Nonetheless, in more general settings the implications of the properties of semantic content for its diffusion has to my knowledge not yet been formally investigated. Content is typically treated as a non-relational item whose diffusion-mechanism is essentially content-neutral, except perhaps in its differential transmissibility or mutability. Furthermore, it frequently restricts its models to the diffusion of isolated pieces of content in an otherwise content-less context. Consequently, it confounds the diffusion of content vehicles with the diffusion of the semantic content itself, treating content vehicles as having an intrinsic meaning or significance.

This is, of course, quite forgivable in many instances. To be fair, this simple approach probably does a fair job of approximating the diffusion of semantic content at a unit of content or level of abstraction at which the applicability of a more rigorous approach may not be either readily apparent or especially necessary. Yet it has the unfortunate effect of potentially blinding us to the way in which the relation between contents and cognition (or computation) can generate a second means of content diffusion, for example by allowing multiple agents in a network to independently infer the same piece of information without that specific piece of information ever being explicitly communicated to them.

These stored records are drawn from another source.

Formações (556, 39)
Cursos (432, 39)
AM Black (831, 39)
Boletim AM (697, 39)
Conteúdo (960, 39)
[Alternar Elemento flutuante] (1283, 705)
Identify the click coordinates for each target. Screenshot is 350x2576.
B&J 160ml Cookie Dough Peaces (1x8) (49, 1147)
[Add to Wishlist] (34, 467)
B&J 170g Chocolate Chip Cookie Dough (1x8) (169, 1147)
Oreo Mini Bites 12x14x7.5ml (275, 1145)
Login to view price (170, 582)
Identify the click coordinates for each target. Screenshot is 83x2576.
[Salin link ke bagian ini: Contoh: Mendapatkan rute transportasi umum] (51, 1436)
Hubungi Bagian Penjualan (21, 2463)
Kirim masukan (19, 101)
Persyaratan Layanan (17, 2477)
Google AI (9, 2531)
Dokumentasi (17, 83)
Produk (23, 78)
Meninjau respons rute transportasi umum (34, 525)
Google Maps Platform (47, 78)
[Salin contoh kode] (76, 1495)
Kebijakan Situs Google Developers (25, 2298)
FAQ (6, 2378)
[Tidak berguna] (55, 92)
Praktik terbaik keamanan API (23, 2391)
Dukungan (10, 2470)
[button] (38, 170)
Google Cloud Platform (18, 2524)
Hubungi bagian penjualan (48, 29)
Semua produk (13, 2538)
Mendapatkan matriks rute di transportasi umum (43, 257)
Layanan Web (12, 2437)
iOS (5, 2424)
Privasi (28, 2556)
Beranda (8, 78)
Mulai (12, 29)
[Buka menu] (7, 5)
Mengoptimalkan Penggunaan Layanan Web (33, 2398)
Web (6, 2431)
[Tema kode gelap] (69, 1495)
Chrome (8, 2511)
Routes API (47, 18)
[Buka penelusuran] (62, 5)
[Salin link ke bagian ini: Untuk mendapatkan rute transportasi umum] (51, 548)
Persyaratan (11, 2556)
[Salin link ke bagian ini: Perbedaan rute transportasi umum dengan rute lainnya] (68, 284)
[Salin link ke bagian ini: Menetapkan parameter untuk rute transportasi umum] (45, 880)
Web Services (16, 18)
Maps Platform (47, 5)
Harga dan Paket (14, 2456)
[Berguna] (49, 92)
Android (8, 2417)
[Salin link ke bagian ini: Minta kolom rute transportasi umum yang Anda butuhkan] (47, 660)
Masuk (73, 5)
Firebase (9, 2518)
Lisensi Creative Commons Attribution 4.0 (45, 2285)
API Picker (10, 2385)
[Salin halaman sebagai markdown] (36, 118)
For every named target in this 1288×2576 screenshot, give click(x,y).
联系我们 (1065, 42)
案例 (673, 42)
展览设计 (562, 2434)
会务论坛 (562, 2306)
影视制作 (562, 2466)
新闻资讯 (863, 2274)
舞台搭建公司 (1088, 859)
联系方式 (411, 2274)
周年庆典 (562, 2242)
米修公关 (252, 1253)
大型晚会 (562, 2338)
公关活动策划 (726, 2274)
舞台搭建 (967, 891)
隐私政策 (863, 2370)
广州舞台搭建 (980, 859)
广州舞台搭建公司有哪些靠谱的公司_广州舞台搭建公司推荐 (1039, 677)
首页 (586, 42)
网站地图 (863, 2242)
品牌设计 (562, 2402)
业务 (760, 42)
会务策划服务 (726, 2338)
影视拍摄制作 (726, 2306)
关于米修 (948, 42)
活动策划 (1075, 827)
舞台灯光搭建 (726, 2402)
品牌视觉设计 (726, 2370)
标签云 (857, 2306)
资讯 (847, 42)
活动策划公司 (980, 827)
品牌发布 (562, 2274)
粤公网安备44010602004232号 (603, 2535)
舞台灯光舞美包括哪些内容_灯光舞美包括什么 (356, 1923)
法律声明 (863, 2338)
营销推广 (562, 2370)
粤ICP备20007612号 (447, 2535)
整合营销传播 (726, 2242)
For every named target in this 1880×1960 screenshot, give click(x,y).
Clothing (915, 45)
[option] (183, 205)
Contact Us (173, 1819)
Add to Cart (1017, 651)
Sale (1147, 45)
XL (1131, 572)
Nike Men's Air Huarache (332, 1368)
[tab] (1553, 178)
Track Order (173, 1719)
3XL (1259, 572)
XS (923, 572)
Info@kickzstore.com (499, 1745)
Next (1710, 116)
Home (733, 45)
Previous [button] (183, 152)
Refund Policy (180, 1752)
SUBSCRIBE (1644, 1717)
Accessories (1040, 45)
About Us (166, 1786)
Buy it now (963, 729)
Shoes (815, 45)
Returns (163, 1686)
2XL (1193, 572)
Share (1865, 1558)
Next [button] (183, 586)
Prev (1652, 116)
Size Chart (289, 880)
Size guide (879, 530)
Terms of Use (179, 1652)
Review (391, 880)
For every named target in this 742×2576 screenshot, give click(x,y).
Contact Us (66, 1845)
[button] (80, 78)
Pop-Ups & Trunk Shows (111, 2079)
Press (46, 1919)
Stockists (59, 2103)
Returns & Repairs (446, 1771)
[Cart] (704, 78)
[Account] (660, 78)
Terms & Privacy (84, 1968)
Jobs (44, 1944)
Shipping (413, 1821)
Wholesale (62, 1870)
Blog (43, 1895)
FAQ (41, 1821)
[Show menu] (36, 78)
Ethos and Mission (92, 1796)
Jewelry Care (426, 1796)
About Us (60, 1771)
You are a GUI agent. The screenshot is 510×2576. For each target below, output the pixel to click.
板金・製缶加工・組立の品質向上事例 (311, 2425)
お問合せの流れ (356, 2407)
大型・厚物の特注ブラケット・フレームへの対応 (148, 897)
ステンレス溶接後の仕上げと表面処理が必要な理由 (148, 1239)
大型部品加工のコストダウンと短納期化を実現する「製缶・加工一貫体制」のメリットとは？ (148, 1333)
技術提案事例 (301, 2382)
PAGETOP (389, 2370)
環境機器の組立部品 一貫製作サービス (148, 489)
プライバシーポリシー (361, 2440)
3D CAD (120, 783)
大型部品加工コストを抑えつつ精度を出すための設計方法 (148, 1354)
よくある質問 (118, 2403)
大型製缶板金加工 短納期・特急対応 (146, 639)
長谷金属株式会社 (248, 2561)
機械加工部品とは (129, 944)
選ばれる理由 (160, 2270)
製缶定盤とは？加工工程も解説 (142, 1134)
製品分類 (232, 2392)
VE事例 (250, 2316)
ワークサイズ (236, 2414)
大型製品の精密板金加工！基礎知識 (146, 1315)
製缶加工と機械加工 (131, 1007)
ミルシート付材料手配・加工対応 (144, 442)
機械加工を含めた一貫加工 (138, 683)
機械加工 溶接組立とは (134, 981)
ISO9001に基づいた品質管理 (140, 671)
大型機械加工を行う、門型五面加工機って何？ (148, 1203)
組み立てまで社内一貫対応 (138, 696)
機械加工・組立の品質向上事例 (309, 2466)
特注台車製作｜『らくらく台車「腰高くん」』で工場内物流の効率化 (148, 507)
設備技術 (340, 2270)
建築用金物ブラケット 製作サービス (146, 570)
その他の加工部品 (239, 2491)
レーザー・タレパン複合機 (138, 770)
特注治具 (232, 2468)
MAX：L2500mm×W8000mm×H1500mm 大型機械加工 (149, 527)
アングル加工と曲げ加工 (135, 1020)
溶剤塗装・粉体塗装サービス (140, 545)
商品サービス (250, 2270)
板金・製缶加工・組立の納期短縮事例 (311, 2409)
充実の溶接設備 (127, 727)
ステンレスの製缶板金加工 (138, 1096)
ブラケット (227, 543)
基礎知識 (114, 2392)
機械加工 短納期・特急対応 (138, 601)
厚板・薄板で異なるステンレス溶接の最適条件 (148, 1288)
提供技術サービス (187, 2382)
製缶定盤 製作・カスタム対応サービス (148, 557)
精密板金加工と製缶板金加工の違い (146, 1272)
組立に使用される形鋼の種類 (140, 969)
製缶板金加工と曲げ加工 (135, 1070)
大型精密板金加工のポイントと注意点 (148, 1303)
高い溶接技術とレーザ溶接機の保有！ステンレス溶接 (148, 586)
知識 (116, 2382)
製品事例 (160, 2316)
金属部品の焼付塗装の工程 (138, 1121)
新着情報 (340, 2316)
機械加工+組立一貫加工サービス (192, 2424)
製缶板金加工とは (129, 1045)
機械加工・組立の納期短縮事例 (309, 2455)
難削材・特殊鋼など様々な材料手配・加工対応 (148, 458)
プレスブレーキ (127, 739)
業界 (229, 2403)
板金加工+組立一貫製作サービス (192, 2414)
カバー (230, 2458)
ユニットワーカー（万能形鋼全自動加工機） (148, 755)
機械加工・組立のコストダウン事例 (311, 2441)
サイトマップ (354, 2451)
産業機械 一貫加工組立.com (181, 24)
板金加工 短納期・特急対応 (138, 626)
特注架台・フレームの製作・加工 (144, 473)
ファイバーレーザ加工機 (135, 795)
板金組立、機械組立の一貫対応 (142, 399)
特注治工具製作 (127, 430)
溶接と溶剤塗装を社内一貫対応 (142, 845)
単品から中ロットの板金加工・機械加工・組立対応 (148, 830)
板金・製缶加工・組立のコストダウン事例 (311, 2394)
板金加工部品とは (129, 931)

[1] These are: (1) "Earliness of knowing about innovations" (2)"Rate of adoption of different innovations in a social system" (3)"Innovativeness" (4)"Opinion leadership in diffusing innovations" (5)"Diffusion networks" (6)"Rate of adoption of innovations in different social systems" (7)"Communication channel usage" (8)"Consequences of an innovation" and (9)"Others" (Rogers 2003 p.94-100).

[2] In contrast to the communication of disease, which is not desirable for those involved!


Brown, Lawrence A. Innovation diffusion. Routledge, 1981.

Rogers, Dr Everett M. Diffusion of Innovations, Fifth Edition. Simon and Schuster, 2003.

Valente, Thomas W. Network Models and Methods for Studying the Diffusion of Innovations. In Models and methods in social network analysis, edited by Peter J. Carrington, John Scott, and Stanley Wasserman, 98-116. Cambridge University Press, 2005.

Vega-Redondo, Fernando. Complex social networks. Cambridge University Press, 2007.